The MOPAN Common Approach examines organisational systems, practices, and behaviours that MOPAN believes are important for aid effectiveness and that are likely to contribute to results at the country level. It groups these organisational capacities in four areas of performance: strategic management, operational management, relationship management, and knowledge management.

Key Performance Indicators and Micro-indicators – Within each performance area, organisational effectiveness is described using key performance indicators (KPIs) that are measured with a series of micro-indicators (MIs).

The micro-indicators are assessed using data from a survey and document review. The survey collects perception data from a variety of stakeholders (see Section 2.2) and the review of documents relies on a set of criteria that provide a basis for the assessment of each micro- indicator (see Section 2.3). However, not all micro-indicators are assessed by both the survey and the document review; consequently, some charts do not show survey scores and document review scores for each KPI or MI. The World Bank was assessed using 19 KPIs and 69 MIs. The full list of MIs assessed is provided in Volume II, Appendix V (KPI and MI Data by Quadrant).

2.2 Survey

To gather diverse perspectives on the multilateral organisations being assessed, MOPAN generally seeks the perceptions of the following primary respondent groups:

Donor Headquarters Oversight (HQ): Professional staff, working for a MOPAN donor government, who share responsibility for overseeing / observing a multilateral organisation at the institutional level. These respondents may be based at the permanent mission of the multilateral organisation or in the donor capital.

Donor Country Office Oversight (CO): Individuals who work for a MOPAN donor government and are in a position that shares responsibility for overseeing/observing a multilateral organisation at the country level.

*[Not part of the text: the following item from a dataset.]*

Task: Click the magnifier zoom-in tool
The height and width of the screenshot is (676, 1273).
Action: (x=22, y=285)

Clients: Typically, individuals who work for a national partner organisation (government or civil society) in a developing country. Respondents are usually professional staff from organisations that receive some sort of direct transfer from the multilateral organisation or that have direct interaction with it at country level (this could take the form of financial assistance, technical assistance, policy advice, equipment, supplies, etc.).

MOPAN donor respondents are chosen by MOPAN member countries. The other respondents are identified by the multilateral organisation being assessed.

The survey is customised for each organisation assessed and can be completed online in English, French, or Spanish or offline (paper, email, or interview) in these same languages. See Volume II (Appendix II) for the survey. Individual responses to the survey are confidential to the independent consultants managing the online survey or collecting data offline in the field.

Respondent Ratings – Survey respondents are presented with statements describing an organisational practice, system, or behaviour and asked to rate the organisation’s performance on a scale of 1 to 6 as shown below.

Figure 2.1 Respondent Rating Scale

Score Rating Definition
1 Very Weak The multilateral organisation does not have this system in place and this is a source of concern.
2 Weak The multilateral organisation has this system but there are important deficiencies.
3 Inadequate The multilateral organisation‘s system in this area has deficiencies that make it less than acceptable.
4 Adequate The multilateral organisation’s system is acceptable in this area.
5 Strong The multilateral organisation’s system is more than acceptable, yet without being “best practice” in this area.
6 Very Strong The multilateral organisation’s system is “best practice” in this area.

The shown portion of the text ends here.